Durante a pandemia, docentes lidam com o desafio de conciliar trabalho, vida privada e parentalidade
O NADi APUBH conversou com a categoria sobre esta questão, na quarta edição da Roda de Conversa “Tudo certo como 2 e 2 são 5”.
No dia 13 de agosto, o Núcleo de Acolhimento e Diálogo do APUBH (NADi APUBH) realizou mais uma Roda de Conversa da série “Tudo certo como 2 e 2 são 5”. Assim como nas edições anteriores, o objetivo era coletivizar demandas e desafios vivenciados pela categoria docente em um contexto tão complexo como o da pandemia da covid 19 Desta vez, o tema proposto foi: Docência e parentalidade: Pandemia x Trabalho x Vida Privada. O evento contou com a participação da professora do departamento de História da Faculdade de Filosofia e Ciências Humanas da UFMG, Dra. Miriam Hermeto de Sá Motta, e com o professor da Faculdade de Letras da UFMG, Dr. Ricardo Augusto de Souza. Ambos trouxeram experiências e reflexões para o debate.
A pandemia parece ter “revirado a vida do avesso” e combinar a docência, o trabalho e a parentalidade tornou-se um grande e penoso desafio. Na opinião da professora Miriam, o isolamento social imposto pelo contexto sanitário conferiu, além dos limites físicos, fronteiras de afeto. A forma de nos relacionarmos com o mundo ao nosso redor ficou diferente, as formas de afeto se transformaram. Como afirmou a professora: “Somos tantos outros em outros momentos da vida e o isolamento social nos limitou aos papeis sociais de docentes, mães e pais”. Ainda de acordo com ela, a situação se tornou ainda mais dramática e difícil para as mulheres, em uma sociedade patriarcal e machista, pois ficam sobrecarregadas com a responsabilidade de uma monoparentalidade não planejada. Como “Ser professora nessa sociedade é diferente de ser professor”, ressaltou.
Refletindo sobre o tema proposto, o professor Ricardo Souza pontuou que é preciso lidar com as demandas da docência, com os prazos e com a “espada em cima da cabeça”, quando o local de trabalho deixa de existir simbolicamente e há uma invasão profunda da vida privada. É preciso lidar com os cuidados com os filhos e filhas que agora também tiveram seus lares transformados em escolas, com as preocupações diárias do contexto doméstico e, claro, com o medo constante da contaminação e das consequências dela. Administrar a saúde mental perante tantas demandas, tornou-se mais uma das atividades cotidianas. Sem separações de espaços físicos e simbólicos os sentidos da vida, do trabalho e da vida privada se misturam. Como afirmou o professor Ricardo Souza: “Há uma presença dentro de casa que, contraditoriamente, deflagra-se em uma ausência radical”.
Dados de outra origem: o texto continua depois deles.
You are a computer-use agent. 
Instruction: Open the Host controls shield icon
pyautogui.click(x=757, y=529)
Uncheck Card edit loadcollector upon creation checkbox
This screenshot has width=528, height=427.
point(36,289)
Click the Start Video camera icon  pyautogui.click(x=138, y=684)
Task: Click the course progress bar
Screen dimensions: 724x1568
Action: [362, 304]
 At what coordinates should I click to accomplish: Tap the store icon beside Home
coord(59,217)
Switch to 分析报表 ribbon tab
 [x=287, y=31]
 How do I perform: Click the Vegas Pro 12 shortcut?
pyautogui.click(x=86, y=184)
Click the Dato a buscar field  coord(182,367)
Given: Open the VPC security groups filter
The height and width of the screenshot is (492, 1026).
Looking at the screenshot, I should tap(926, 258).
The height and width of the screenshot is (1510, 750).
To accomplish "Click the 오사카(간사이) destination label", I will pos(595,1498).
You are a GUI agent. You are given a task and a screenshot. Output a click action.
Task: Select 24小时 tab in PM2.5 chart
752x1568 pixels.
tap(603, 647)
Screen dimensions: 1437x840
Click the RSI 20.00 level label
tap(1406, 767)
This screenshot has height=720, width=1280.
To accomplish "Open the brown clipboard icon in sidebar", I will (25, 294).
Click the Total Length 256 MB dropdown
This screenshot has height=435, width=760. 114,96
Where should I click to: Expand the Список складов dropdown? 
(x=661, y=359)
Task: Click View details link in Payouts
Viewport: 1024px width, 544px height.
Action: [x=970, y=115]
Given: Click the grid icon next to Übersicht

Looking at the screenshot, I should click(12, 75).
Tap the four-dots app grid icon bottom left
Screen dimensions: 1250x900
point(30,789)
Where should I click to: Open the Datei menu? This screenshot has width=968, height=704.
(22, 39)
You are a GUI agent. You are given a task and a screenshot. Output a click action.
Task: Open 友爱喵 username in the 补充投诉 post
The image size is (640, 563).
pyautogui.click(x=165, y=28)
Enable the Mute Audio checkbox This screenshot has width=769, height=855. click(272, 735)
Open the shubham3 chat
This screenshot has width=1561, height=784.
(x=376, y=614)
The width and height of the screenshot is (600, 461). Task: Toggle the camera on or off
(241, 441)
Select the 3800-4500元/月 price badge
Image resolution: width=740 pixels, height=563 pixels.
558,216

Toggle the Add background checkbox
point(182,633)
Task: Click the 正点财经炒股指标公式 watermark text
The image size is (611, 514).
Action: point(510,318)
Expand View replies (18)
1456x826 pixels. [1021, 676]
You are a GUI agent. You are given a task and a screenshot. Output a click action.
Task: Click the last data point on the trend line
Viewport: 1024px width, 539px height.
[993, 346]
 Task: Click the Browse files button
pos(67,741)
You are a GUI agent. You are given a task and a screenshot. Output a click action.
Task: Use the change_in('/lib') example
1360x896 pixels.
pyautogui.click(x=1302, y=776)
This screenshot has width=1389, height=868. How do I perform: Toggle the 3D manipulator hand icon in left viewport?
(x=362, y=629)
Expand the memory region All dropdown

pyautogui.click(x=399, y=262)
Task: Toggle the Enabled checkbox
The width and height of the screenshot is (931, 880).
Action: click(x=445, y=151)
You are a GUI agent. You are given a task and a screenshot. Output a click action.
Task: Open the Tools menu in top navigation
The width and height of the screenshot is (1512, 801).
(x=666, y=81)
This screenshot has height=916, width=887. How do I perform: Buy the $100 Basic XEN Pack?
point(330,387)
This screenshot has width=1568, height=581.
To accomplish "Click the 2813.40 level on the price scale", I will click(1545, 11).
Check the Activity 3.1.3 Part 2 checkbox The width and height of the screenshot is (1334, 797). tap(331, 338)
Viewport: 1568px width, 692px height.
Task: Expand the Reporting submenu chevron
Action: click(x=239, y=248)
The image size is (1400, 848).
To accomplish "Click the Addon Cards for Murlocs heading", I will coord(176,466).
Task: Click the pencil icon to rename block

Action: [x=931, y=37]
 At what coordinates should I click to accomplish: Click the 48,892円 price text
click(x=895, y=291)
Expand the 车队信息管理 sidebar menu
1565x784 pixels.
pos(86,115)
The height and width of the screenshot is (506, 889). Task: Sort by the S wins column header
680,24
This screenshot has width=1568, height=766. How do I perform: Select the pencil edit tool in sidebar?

Com o home office, os intervalos, as pausas e, principalmente, o compartilhamento da vida cotidiana desapareceram. O isolamento impõe uma quebra dos vínculos solidários que formam coletivos de trabalho. No cenário virtual, nas reuniões não há espaço para debates “não produtivos”, não há tempo a perder, logo quando um compromisso se encerra outro começa no minuto seguinte, sem pausas, sem respiro, sem limites. Mas será isso fruto somente de um contexto pandêmico?
O atropelo da vida privada e da parentalidade parece ter se tornado mais evidente quando não há separações entre espaços, mas, como pontuou o professor Ricardo: “Os papeis diversos não são subtraídos em função da sustentação de uma identidade única? O produtivismo selvagem não está usurpando os diversos outros sentidos e vivências?” E finalizou dizendo que as pressões parecem impor um profundo desequilíbrio entre a vida privada, a parentalidade e o trabalho, que passa a ocupar grande parte dos desejos e investimentos efetivos e cognitivos de cada docente. A chama precisa permanecer acesa, é preciso continuar debatendo as condições e a organização do trabalho da categoria docente. Só assim é possível repensar a Universidade e o fazer laboral docente de forma a conseguir uma melhor conciliação entre vida privada, parentalidade, trabalho e sentidos.